I know you said you haven’t played the guitar much recently, but do you have a practice routine or warm-up you do on a daily basis?
Yeah, there are a few little bit of warm-ups stuff I do. It’s really to sit with the instrument and get comfortable with it again. Especially after time it can feel different, and you approach it a little different. That’s why I really like the time off I have, it’s very good because I approach the guitar different when I come back.
When you’re not playing guitar, do you play any other instruments, or have you played any in the past?
I played Tuba when I was young and realized I didn’t like that. I moved on to drums for a while and that has really helped me in recording and helping the bands get really good performances. I’ve dabbled with bass and keyboards as well.

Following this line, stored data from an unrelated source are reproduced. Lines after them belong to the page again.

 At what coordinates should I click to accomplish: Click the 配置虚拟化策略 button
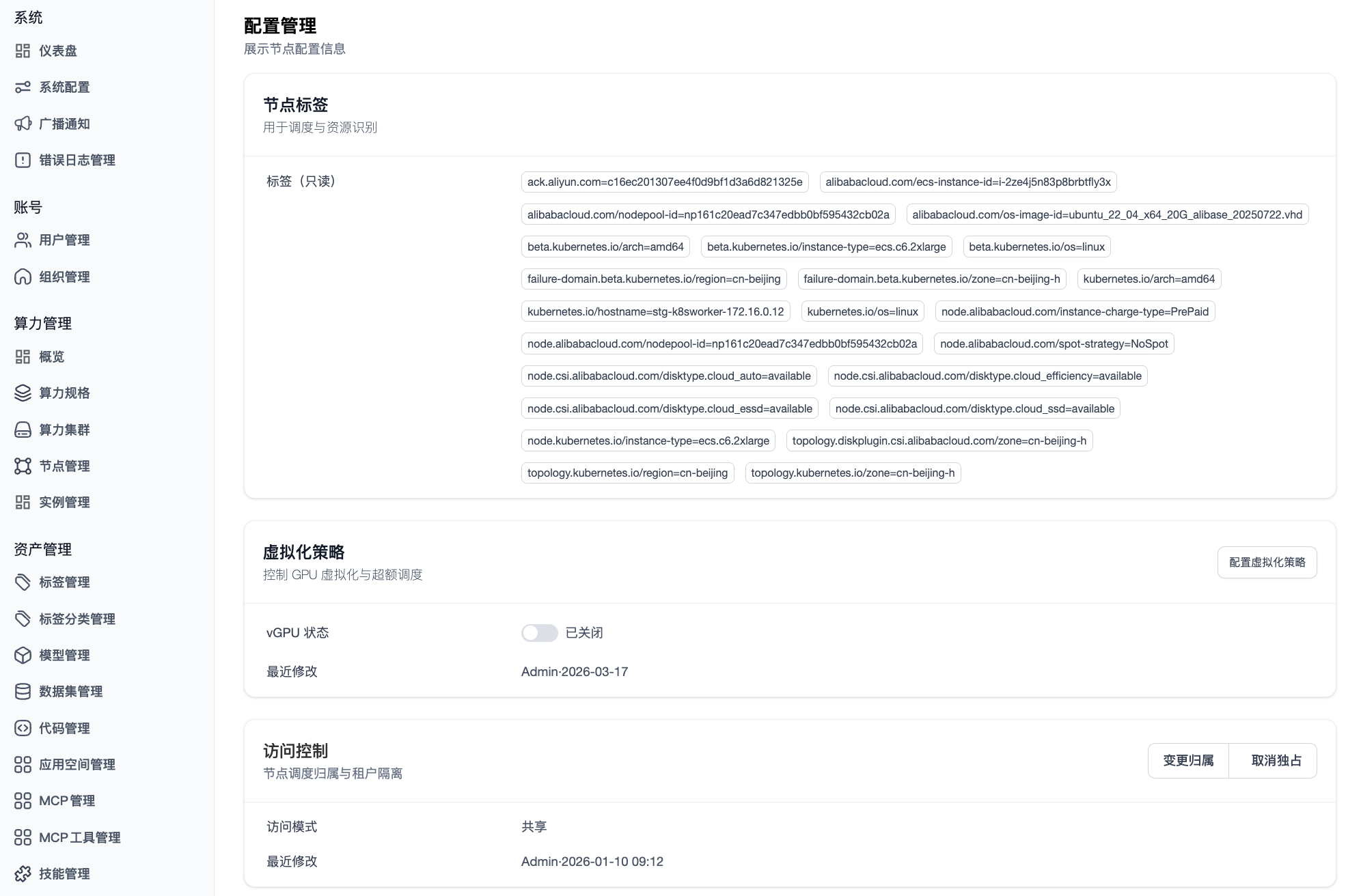point(1266,562)
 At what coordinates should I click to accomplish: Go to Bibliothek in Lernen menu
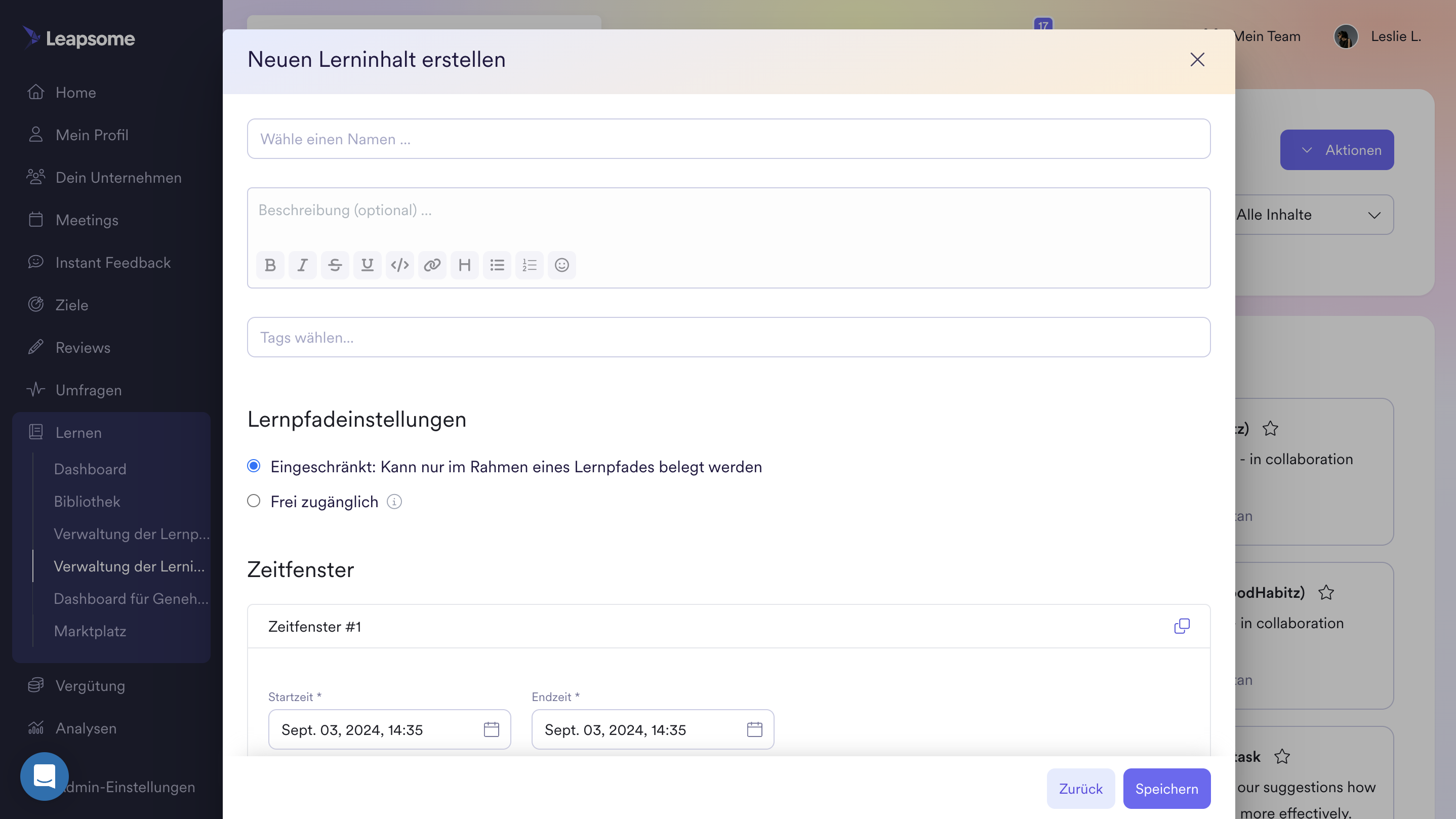(x=87, y=501)
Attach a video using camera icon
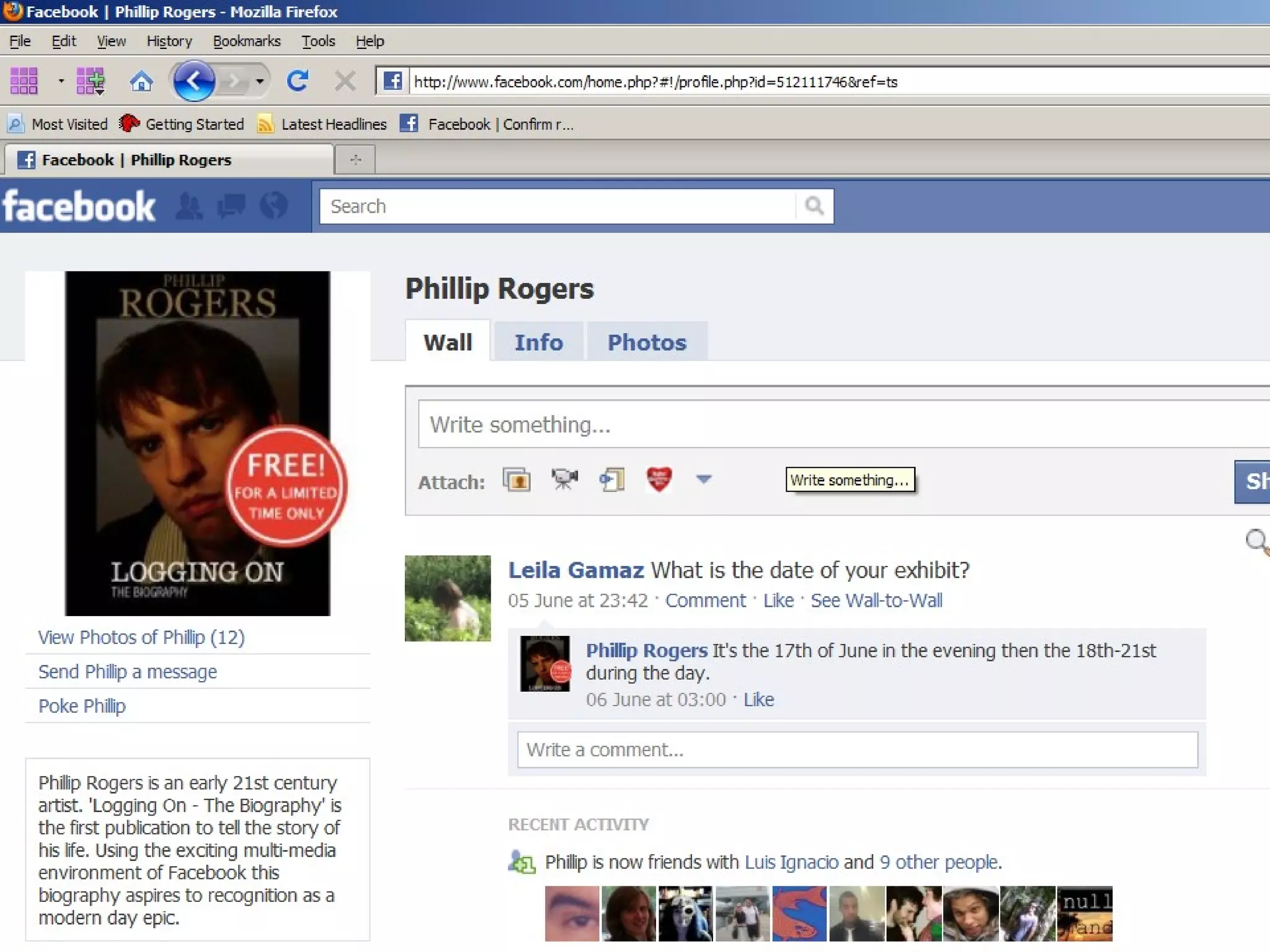The width and height of the screenshot is (1270, 952). tap(564, 479)
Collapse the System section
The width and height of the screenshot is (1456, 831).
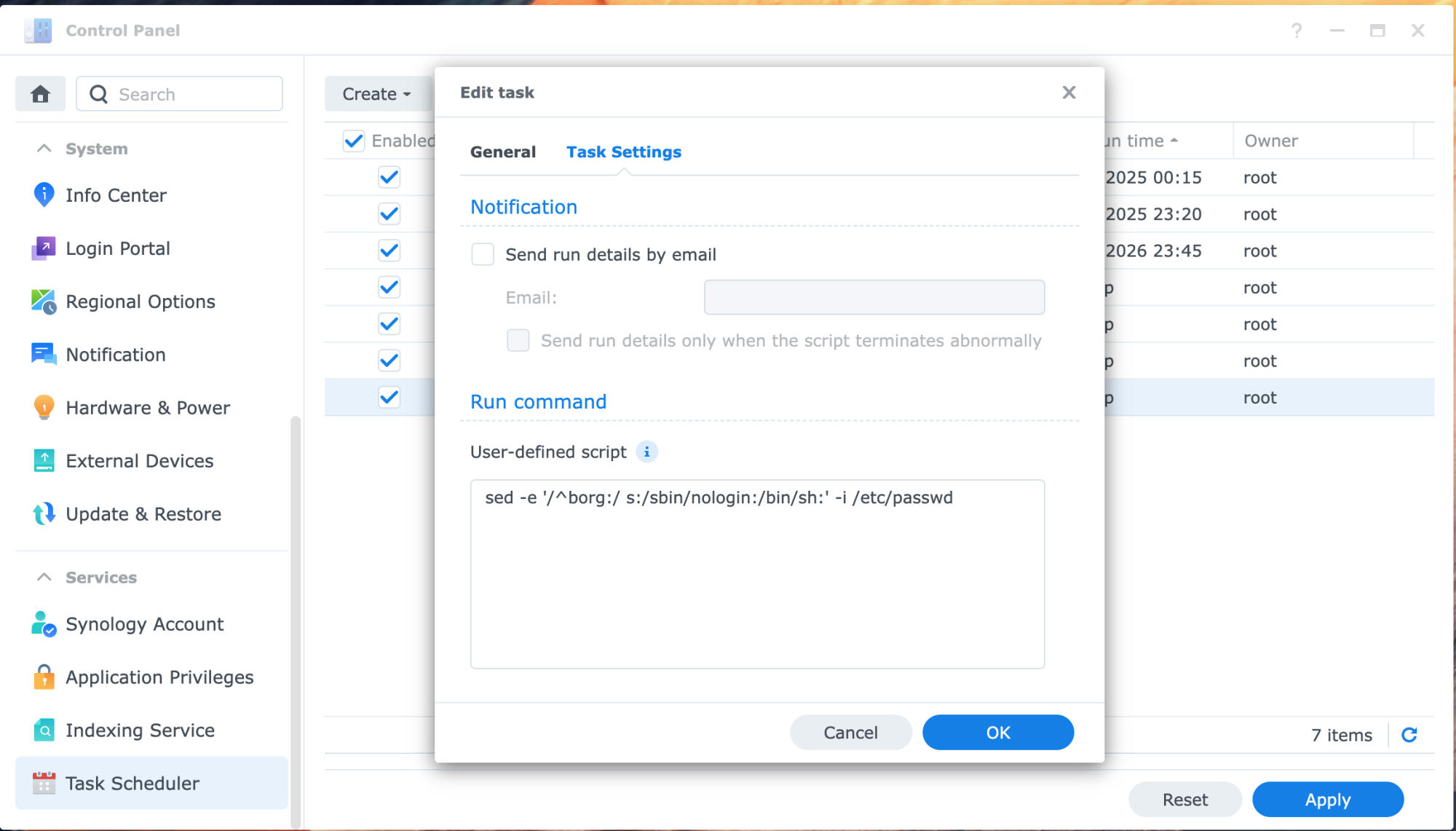pos(44,149)
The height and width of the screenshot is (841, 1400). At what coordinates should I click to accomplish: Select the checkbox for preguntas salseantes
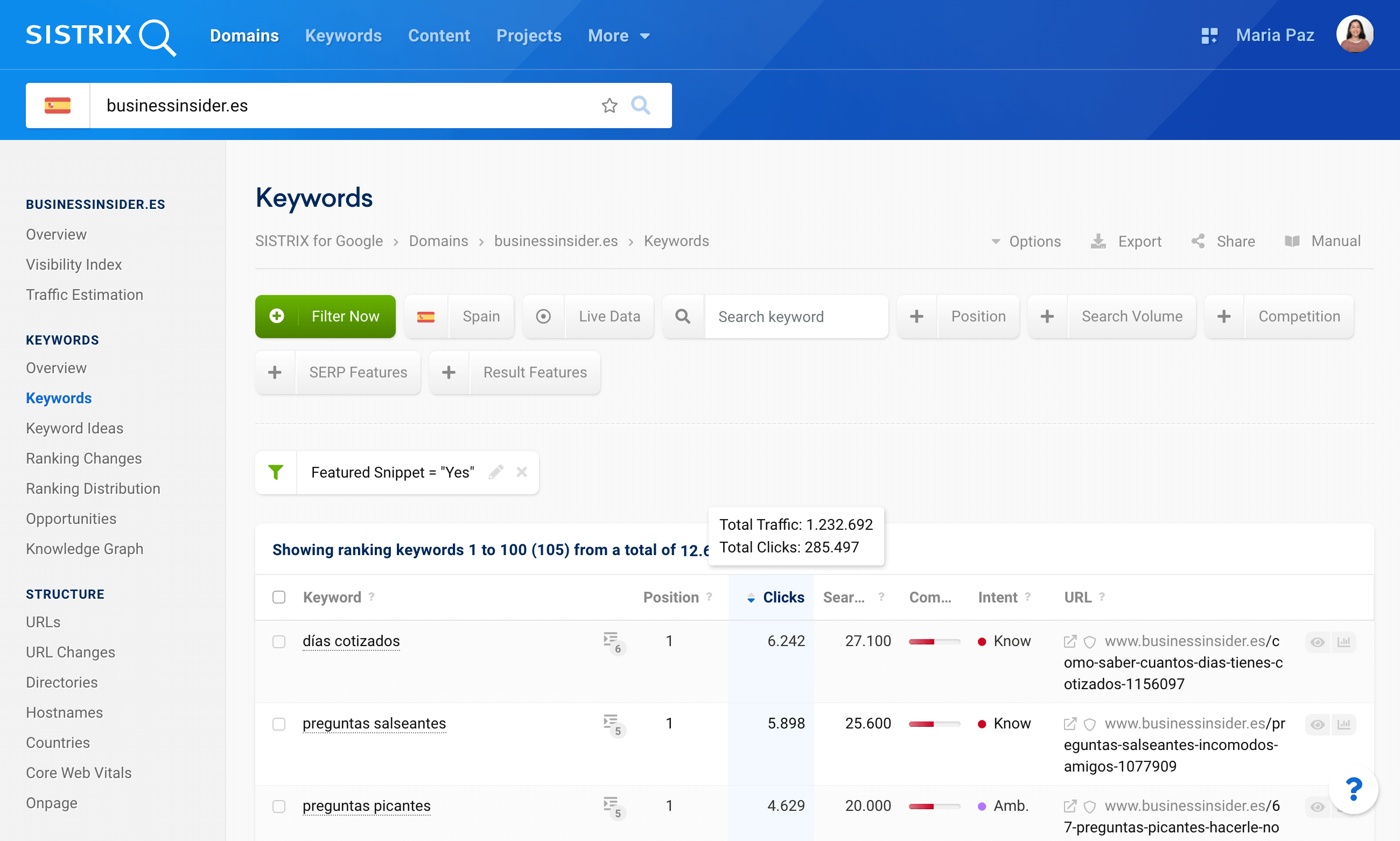279,724
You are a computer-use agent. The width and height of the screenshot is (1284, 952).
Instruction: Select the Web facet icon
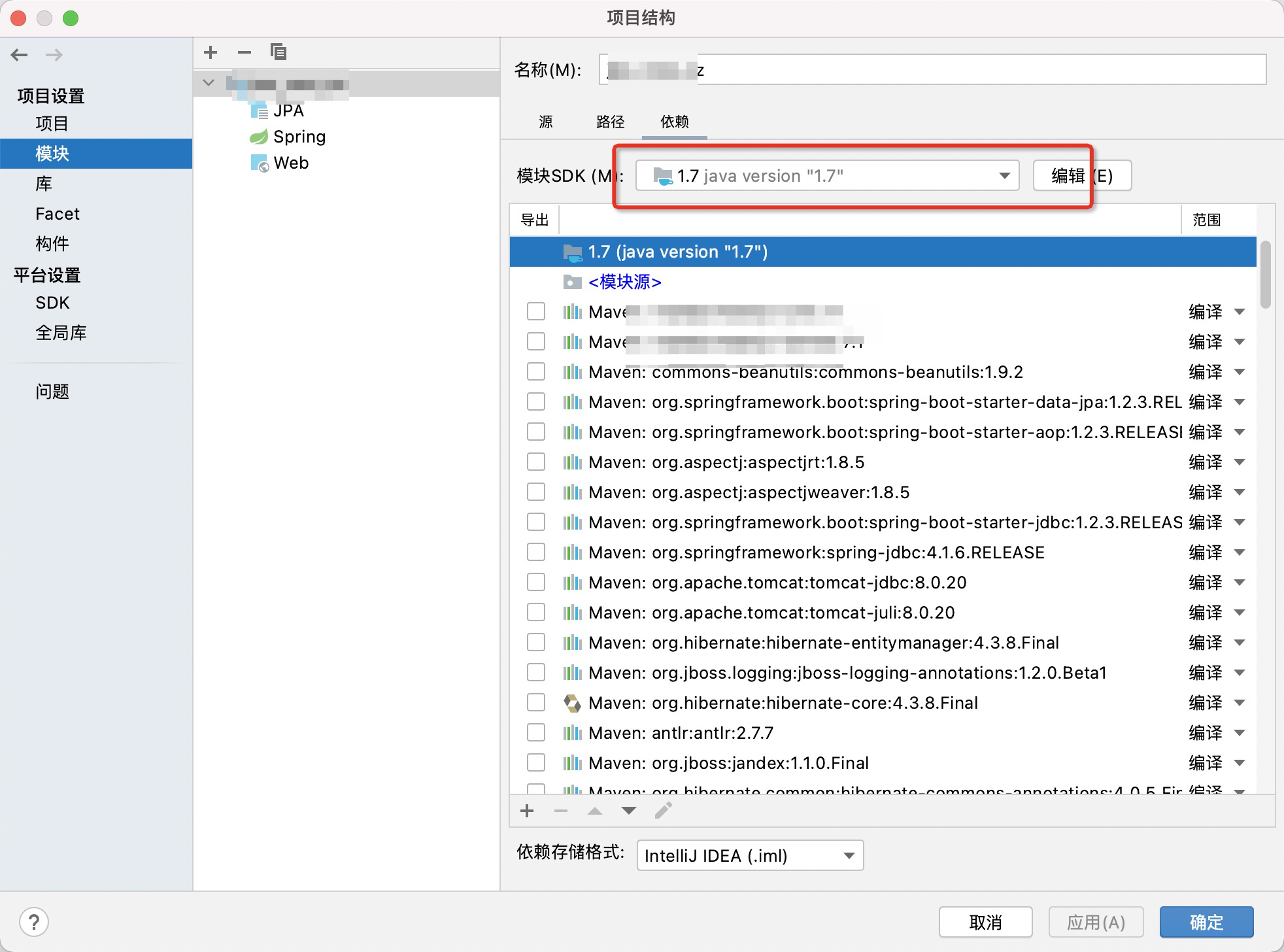260,163
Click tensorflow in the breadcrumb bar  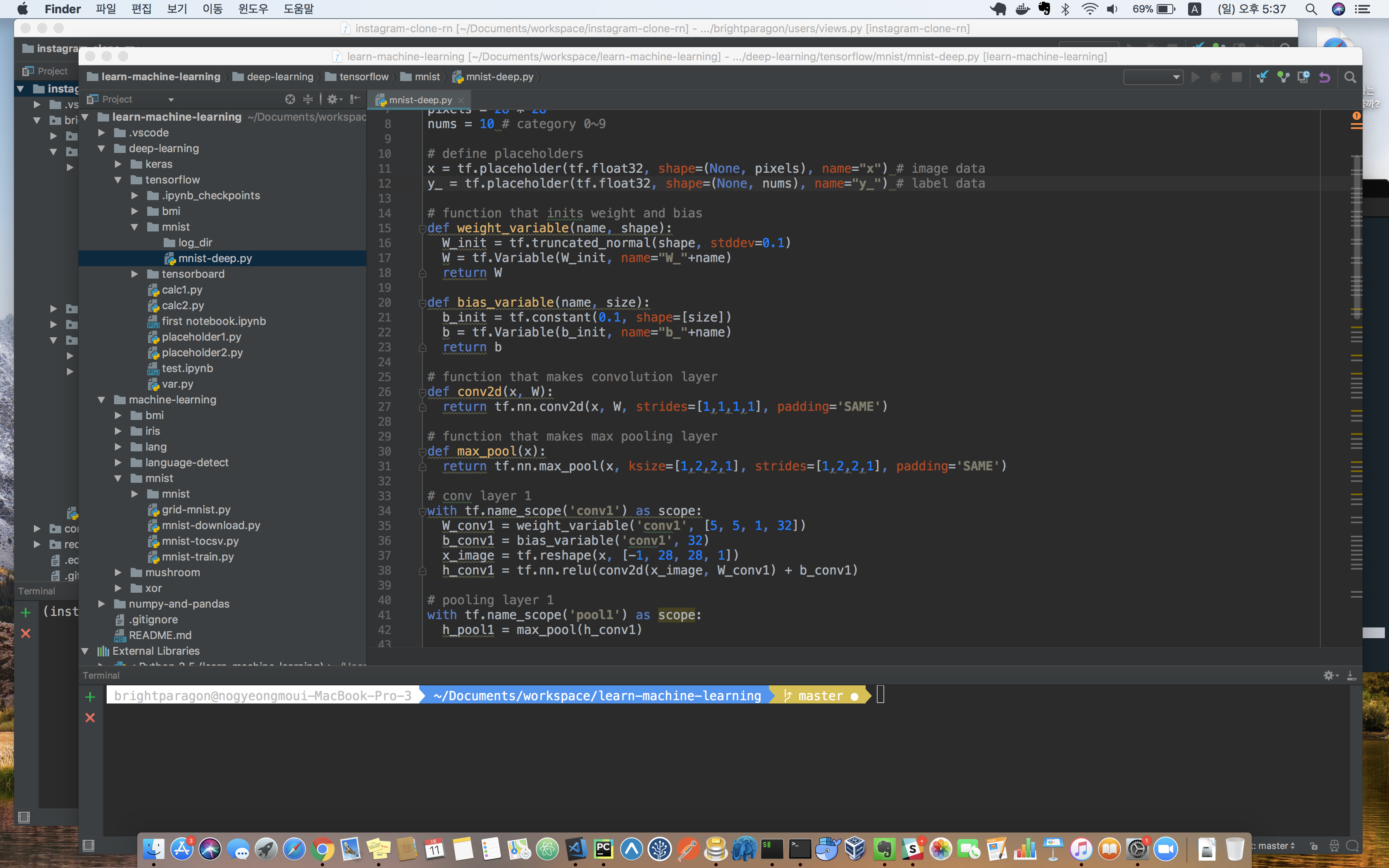[x=363, y=76]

Do you have any advice for new bands entering the studio?
Oh definitely. Just be prepared. Know your music and know your songs inside and out and record them, even if it’s on your iPhone or whatever. Then listen to them because you will hear them a little different then if you were playing them. Then you’ll find out that maybe a part works better in a different spot or doesn’t work at all.
Also, have your gear prepared. Have fresh strings and new heads and back up string, picks and drumsticks. Mostly, know what your purpose is and leave your drama behind. Stay focused on the moment and it will make for a really great recording.
This has truly been an amazing experience talking with you, I’m a huge fan and I appreciate you taking the time to speak with me.